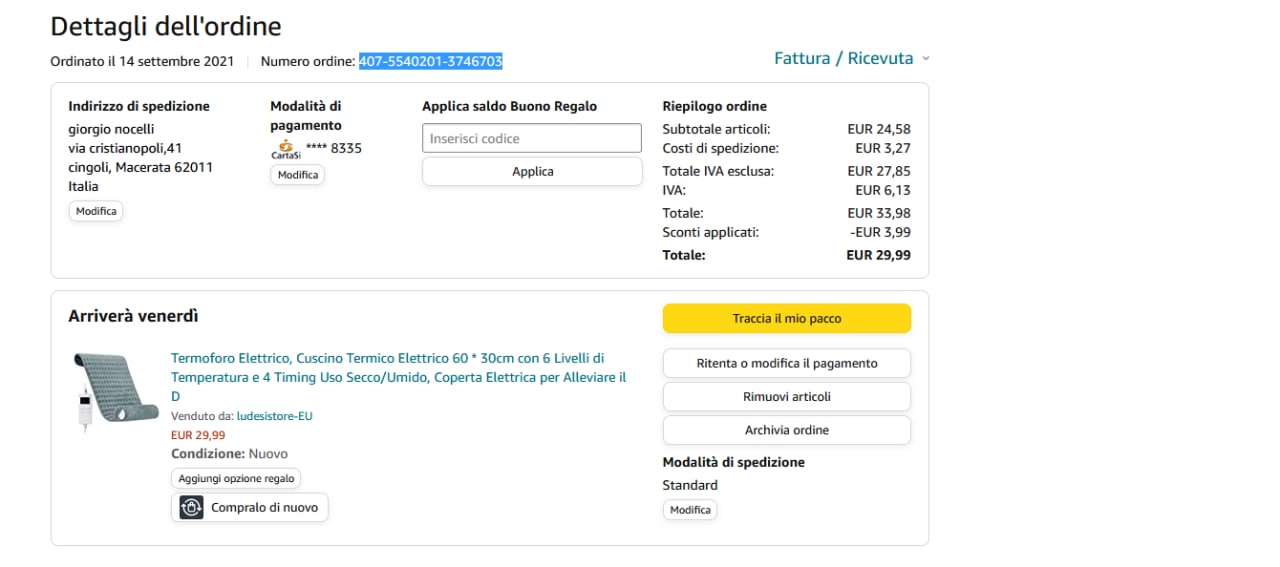Open the heating pad product thumbnail
The height and width of the screenshot is (567, 1280).
pyautogui.click(x=115, y=391)
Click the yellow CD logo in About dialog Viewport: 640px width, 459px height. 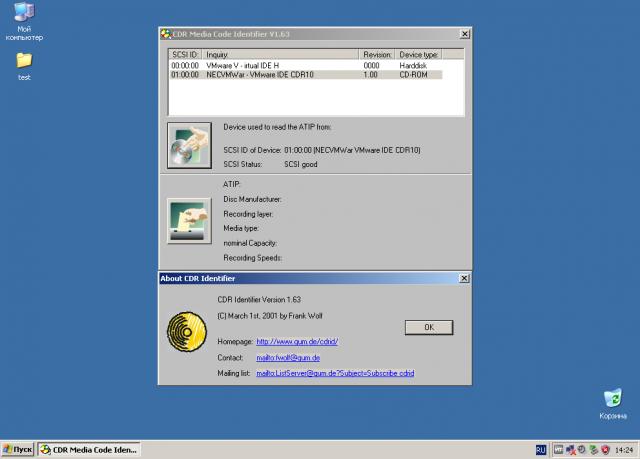point(185,330)
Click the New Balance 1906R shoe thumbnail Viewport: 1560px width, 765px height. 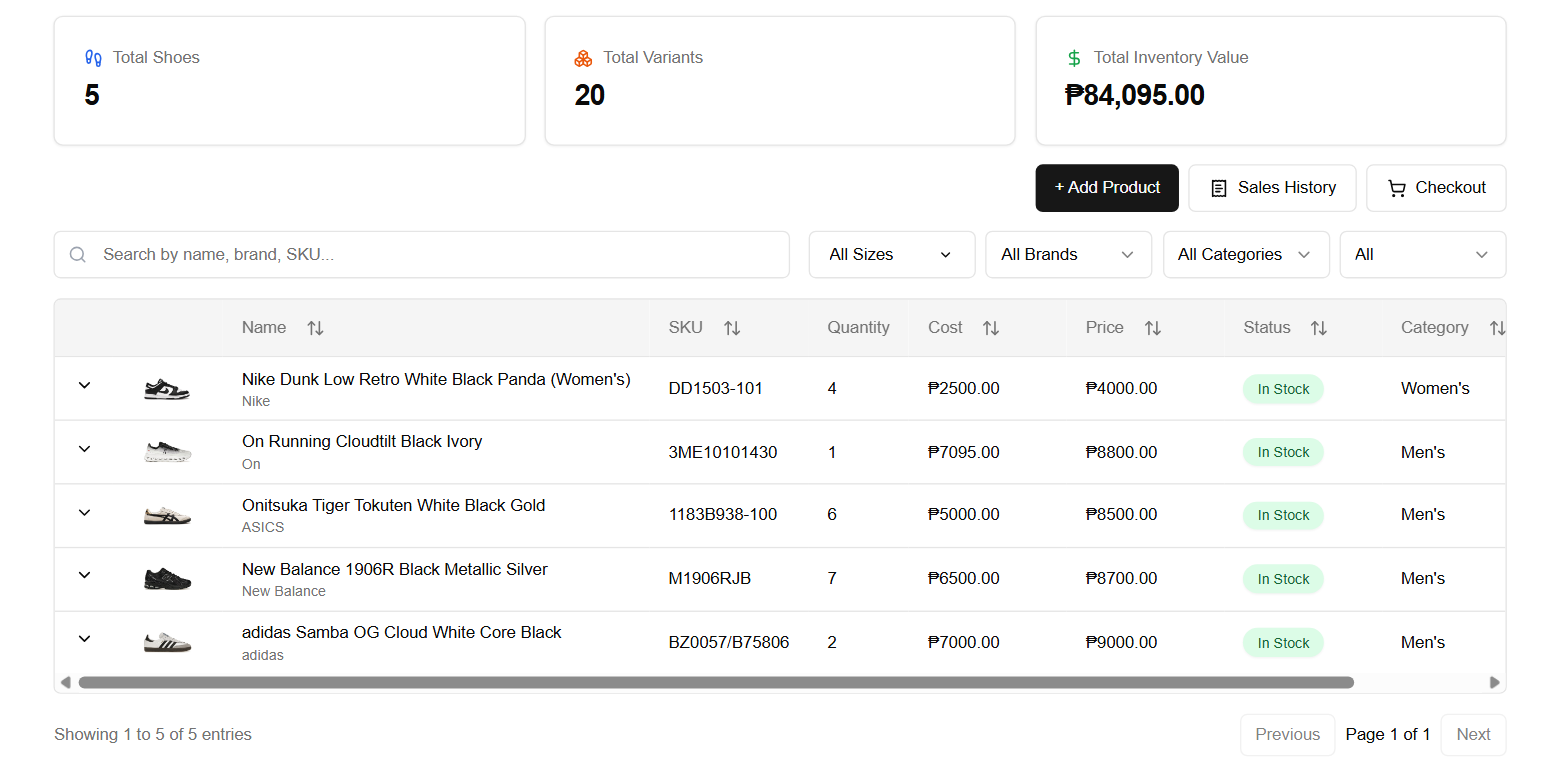point(167,579)
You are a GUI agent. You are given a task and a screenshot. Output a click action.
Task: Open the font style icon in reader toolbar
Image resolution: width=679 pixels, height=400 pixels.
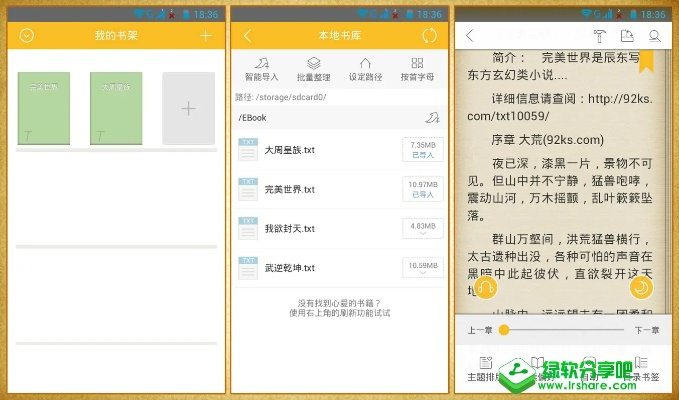tap(599, 36)
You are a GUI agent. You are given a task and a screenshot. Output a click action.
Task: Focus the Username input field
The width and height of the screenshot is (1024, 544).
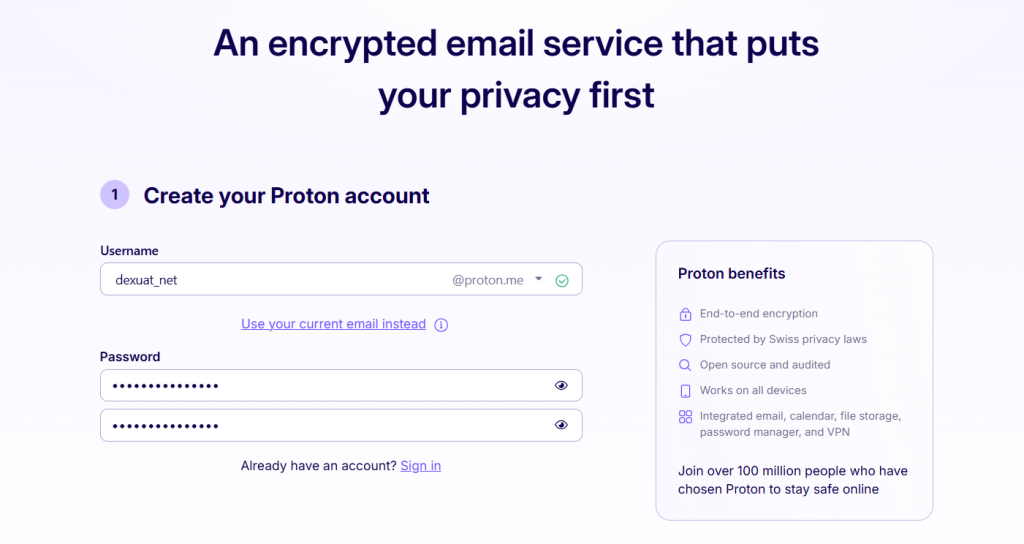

▸ YOUR ASSIGNMENT
Could you write out exactly the lines from the line containing "Task: Open the" to the end of the material, and nothing else? No pictures belong in the copy.

▸ REPLY TO THE EXERCISE
Task: Open the font style icon in reader toolbar
Image resolution: width=679 pixels, height=400 pixels.
tap(599, 36)
You are a GUI agent. You are given a task and a screenshot. Output a click action.
Task: Focus the Username input field
The width and height of the screenshot is (1024, 544).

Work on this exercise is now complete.